Abstract
We report a case of warm-type autoimmune hemolytic anemia (AIHA) associated with systemic lupus erythematosus (SLE), wherein the patient was suspected to have AIHA caused by cold agglutinin disease (CAD) at the
first visit. The patient was eventually diagnosed with warm-type AIHA and her condition improved following
treatment.
The patient was a 66-year-old woman who was admitted to another hospital for angina. After the angina
improved, she was diagnosed with Coombs-positive hemolytic anemia and CAD with a cold agglutinin titer of
256x, in addition to breast cancer and duodenal cancer. Because no hematology specialist was available in the
previous hospital, the patient was transferred to our hospital. The patient was diagnosed with AIHA caused by
low-titer CAD and administered warm blood transfusion, which was ineffective.

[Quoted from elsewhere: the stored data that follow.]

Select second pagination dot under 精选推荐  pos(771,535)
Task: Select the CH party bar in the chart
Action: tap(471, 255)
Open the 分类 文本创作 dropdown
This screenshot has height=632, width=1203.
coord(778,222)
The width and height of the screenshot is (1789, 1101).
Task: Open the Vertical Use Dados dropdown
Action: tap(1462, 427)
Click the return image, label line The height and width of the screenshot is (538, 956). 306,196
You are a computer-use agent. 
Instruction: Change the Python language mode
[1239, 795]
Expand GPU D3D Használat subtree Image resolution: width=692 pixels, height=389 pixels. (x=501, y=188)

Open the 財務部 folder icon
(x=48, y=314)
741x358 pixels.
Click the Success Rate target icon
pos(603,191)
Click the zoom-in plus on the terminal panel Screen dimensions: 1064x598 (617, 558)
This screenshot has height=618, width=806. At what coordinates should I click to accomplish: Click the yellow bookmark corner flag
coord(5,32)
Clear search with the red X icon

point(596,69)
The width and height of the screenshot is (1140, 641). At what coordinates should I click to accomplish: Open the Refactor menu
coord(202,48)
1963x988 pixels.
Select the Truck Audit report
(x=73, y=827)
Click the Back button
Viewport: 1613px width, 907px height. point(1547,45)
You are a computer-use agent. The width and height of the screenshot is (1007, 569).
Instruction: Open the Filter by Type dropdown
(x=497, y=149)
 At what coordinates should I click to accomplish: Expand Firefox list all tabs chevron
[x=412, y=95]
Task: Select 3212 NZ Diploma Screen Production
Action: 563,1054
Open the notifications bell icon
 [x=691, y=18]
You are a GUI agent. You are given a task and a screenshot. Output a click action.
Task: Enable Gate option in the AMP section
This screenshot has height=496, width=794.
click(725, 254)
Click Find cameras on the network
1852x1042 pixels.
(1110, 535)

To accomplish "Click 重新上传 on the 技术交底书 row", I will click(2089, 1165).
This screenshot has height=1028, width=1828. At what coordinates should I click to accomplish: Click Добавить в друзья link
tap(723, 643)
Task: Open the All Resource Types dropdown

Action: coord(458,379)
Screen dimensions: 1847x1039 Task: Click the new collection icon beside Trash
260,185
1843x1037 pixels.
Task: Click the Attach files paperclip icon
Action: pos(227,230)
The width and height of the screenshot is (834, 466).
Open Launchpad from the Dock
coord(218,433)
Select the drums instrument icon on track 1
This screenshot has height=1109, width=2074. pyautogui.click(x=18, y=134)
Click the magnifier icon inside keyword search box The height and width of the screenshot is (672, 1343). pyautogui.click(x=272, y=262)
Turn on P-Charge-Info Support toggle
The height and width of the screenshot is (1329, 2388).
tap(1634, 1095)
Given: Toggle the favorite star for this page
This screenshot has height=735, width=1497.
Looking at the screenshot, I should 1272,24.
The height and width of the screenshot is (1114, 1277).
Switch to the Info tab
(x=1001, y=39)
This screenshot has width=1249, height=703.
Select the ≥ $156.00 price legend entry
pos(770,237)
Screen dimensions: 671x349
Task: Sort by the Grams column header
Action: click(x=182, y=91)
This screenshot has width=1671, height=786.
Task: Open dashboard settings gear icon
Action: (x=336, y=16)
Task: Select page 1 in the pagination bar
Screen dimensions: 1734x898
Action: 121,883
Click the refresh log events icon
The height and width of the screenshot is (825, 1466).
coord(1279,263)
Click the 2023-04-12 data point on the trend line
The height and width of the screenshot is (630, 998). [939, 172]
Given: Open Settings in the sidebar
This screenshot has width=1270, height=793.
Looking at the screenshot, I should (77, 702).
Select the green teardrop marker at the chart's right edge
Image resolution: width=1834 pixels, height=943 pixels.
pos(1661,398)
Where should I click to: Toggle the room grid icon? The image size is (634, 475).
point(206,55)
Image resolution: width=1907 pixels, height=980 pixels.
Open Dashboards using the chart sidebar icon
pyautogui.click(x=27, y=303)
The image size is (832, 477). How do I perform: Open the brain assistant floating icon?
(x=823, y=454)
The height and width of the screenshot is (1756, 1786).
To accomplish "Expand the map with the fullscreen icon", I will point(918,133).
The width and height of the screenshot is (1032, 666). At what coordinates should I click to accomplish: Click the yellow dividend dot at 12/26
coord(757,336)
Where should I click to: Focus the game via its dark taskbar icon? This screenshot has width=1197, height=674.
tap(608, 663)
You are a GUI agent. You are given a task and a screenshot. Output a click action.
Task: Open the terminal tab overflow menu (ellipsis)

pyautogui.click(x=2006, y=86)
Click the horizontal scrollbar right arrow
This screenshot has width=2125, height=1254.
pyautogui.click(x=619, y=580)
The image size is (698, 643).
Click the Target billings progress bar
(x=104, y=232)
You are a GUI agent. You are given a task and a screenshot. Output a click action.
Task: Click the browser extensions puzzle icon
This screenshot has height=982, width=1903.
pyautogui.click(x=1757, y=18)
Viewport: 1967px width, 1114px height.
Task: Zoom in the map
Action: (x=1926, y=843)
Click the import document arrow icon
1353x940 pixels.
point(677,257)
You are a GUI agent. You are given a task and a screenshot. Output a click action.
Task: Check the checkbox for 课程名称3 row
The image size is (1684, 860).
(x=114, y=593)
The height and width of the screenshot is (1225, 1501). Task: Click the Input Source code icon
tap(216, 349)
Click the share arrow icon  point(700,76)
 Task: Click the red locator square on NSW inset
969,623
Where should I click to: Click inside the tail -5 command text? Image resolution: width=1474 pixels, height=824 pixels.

Irregular antibodies were detected and irregular antibody-compatible blood was used for transfusion; however,
the hemolysis reaction worsened and the result of a direct anti-globulin test indicated warm-type antibody AIHA.
Thereafter, the patient tested positive for anti-cardiolipin antibodies in addition to anti-nuclear and anti-DNA
antibodies and her lymphocyte count was less than 1,000/μl; therefore, the patient was diagnosed with SLE. Treatment with prednisolone 1 mg/kg improved the various symptoms including anemia. This case presents interesting
findings regarding causative diseases of secondary hemolytic anemia.